Ghost libraries

posted in: Playing by the book | 7

**[This is a picture-heavy post so please be patient waiting for them all to load]**

As we continue to fight to save our local public library, which turned 80 years old last week, I’ve been thinking a lot about the lifecycle of libraries and how they change over time, and what happens when they’re gone.

Among other things, this has led me to visit several “ghost” libraries – buildings originally built as libraries, but which no longer house libraries, either because they’ve been moved to new buildings or simply because the library has been closed and lost entirely to its community.

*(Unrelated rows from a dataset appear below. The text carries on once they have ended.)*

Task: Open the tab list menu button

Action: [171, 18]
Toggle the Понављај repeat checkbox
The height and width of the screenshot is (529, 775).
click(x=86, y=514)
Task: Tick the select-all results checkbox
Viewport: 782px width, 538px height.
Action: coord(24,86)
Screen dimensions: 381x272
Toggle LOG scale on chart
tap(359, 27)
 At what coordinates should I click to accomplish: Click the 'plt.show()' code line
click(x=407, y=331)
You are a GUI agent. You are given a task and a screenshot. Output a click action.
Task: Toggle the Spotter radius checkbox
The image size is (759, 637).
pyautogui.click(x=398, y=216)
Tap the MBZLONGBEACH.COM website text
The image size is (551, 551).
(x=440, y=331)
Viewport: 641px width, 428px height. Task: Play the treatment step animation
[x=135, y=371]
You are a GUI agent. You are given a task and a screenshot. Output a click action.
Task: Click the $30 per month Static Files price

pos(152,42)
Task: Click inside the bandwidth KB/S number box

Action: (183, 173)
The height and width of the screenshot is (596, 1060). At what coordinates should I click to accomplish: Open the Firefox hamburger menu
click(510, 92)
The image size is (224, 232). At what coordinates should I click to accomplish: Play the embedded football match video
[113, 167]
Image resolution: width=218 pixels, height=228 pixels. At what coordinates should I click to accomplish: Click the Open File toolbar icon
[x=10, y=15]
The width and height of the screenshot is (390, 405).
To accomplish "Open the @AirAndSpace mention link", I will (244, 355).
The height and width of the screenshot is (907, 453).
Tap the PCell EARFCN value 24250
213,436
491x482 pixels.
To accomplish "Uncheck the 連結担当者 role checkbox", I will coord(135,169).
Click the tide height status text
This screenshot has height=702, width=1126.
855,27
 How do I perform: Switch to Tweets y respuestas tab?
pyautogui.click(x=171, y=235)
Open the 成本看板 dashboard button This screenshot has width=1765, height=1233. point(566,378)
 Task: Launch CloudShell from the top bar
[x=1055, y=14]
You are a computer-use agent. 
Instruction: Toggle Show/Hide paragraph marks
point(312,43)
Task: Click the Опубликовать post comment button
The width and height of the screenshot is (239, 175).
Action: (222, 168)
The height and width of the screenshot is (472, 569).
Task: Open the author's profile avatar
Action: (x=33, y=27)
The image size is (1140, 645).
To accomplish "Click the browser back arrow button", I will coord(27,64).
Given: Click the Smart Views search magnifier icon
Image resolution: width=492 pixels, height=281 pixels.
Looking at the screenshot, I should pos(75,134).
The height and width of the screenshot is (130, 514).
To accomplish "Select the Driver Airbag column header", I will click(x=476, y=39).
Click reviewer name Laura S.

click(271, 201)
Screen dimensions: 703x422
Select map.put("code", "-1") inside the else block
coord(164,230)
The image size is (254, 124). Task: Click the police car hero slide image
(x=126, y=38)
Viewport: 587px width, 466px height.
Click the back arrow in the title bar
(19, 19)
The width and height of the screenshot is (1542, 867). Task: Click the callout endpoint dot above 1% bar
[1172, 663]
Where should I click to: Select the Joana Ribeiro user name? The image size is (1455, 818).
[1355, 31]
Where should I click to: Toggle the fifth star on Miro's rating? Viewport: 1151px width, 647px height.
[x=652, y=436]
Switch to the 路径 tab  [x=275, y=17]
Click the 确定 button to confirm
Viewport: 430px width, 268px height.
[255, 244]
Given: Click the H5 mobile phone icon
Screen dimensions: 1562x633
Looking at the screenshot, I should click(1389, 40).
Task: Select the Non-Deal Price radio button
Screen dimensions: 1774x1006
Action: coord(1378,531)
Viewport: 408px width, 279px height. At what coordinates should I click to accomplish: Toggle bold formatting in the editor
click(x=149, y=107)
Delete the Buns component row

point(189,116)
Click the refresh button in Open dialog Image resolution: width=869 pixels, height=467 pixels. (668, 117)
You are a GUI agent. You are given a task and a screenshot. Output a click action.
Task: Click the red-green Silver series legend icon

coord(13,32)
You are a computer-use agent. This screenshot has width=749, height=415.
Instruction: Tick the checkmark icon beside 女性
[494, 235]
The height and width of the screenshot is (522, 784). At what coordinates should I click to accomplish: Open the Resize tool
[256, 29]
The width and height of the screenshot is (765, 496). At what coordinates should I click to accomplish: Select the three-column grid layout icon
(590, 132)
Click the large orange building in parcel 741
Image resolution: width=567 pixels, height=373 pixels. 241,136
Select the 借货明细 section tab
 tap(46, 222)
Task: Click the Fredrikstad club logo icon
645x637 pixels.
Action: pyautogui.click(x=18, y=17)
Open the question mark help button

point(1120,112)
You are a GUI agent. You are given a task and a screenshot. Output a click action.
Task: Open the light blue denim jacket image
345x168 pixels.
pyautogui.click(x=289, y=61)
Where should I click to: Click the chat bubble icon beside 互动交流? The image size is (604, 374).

Hunting for these “ghosts” has been meditative and moving. I can’t help but wonder what books were read and borrowed, what lives were changed as a result of these former libraries.

Aston Library, Birmingham

Although there was a sign on the building suggesting that it is now used as an religious school for girls, it didn’t look like the building was in use.

Aston Cross (Aston Manor) Library, Birmingham

As far as I could tell, judging by what I could see in the window sills, this building is currently used as flats.

Bloomsbury Library, Birmingham

This former library building now houses a pre-school nursery.

The Old Library, Digbeth, Birmingham

This building is now an events space for hire and is often used for weddings!

Library and Museum, Lichfield

This building now house the local registrar’s office (births, marriages, deaths).

Small Heath Library and Public Baths, Birmingham

This building is now used as a religious complex, with a place of worship and other facilities.

Rednal Library, Birmingham

This former library is now a private home.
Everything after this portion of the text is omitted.